▶ [WHAT THE TASK ASKS]: Pictures are to be left out, and the rest of the records reproduced exactly.

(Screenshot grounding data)
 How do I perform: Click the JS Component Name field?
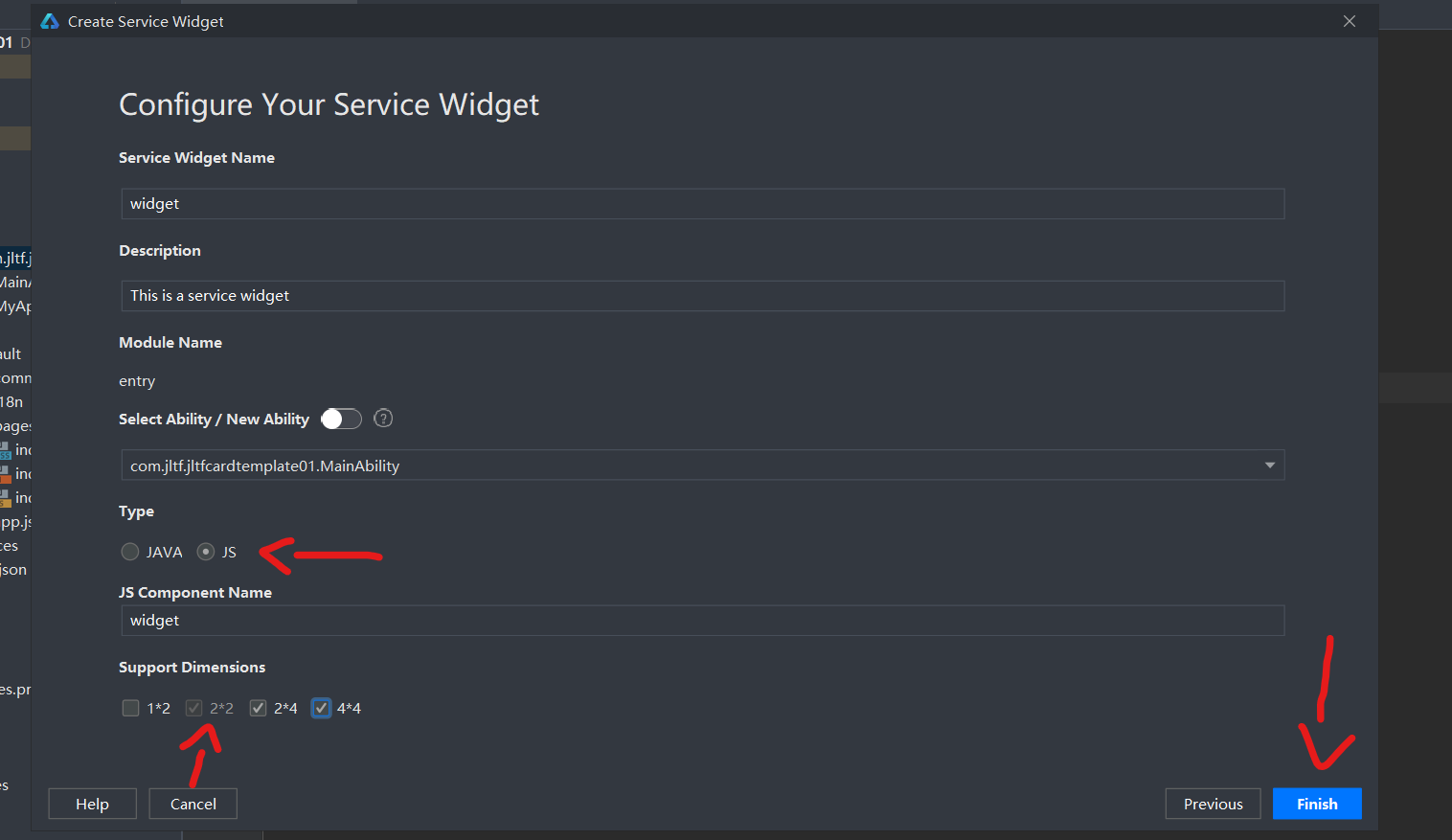point(702,621)
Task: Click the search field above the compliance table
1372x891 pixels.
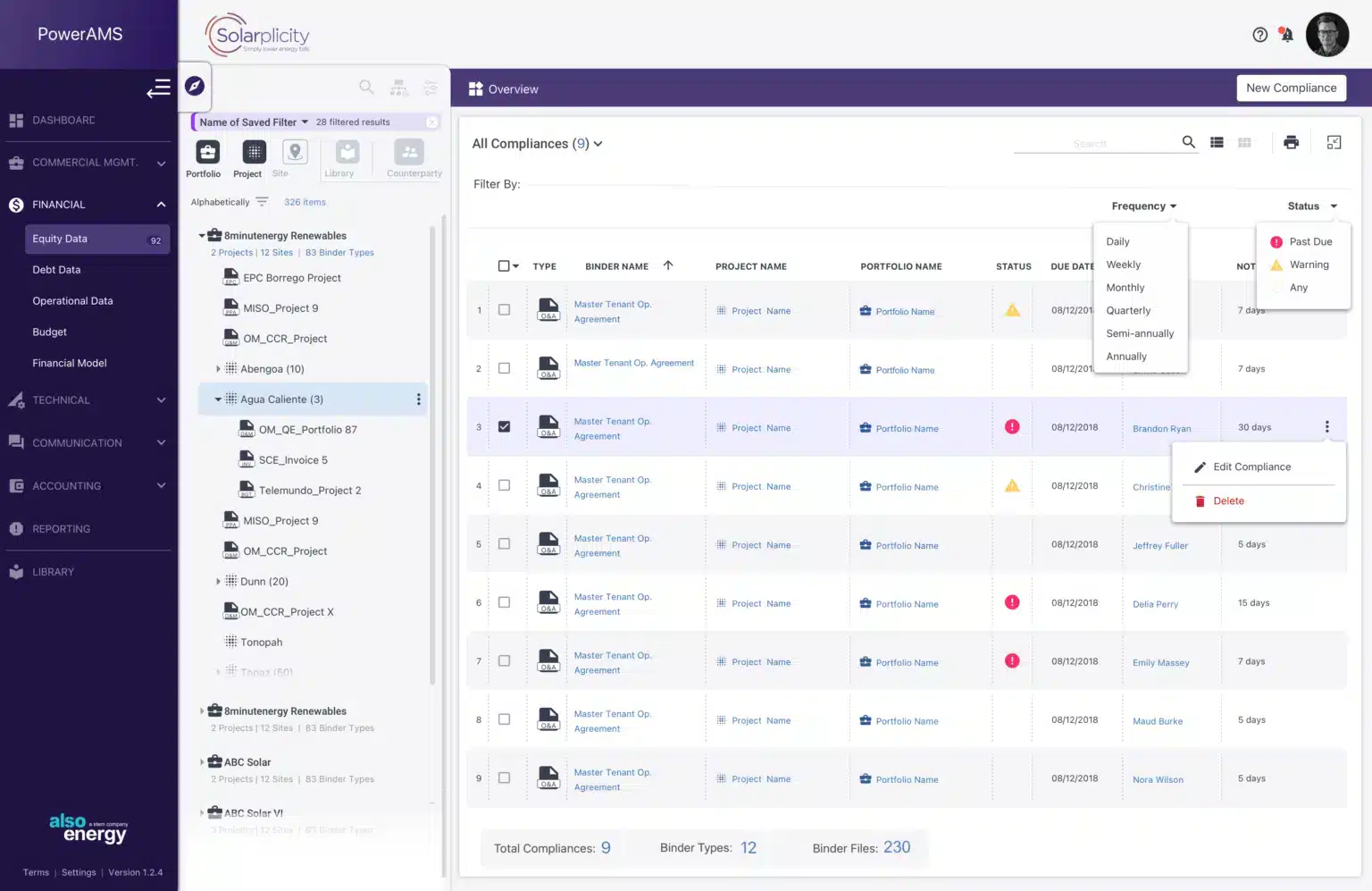Action: coord(1108,142)
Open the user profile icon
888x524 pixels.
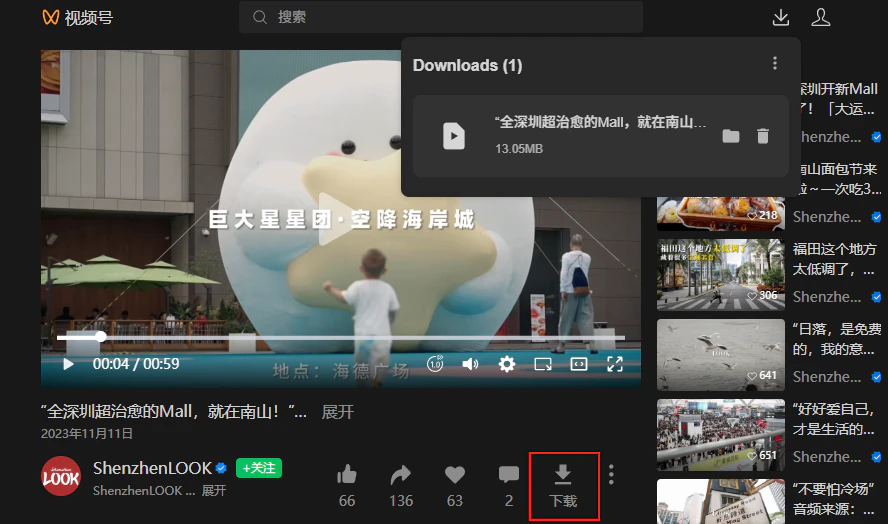tap(820, 17)
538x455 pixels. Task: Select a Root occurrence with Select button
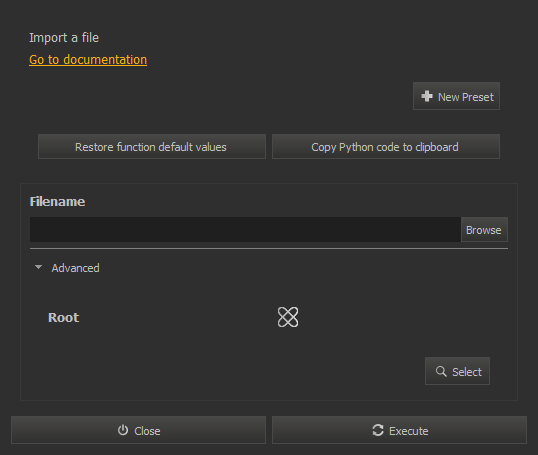457,371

▶ [SOLUTION TO THE PROBLEM]:
 How do I perform: Click the JS Component Name field?
point(702,621)
Task: Click the search field above the compliance table
1372x891 pixels.
Action: coord(1108,142)
Open the user profile icon
888x524 pixels.
tap(820, 17)
538x455 pixels. Task: Select a Root occurrence with Select button
457,371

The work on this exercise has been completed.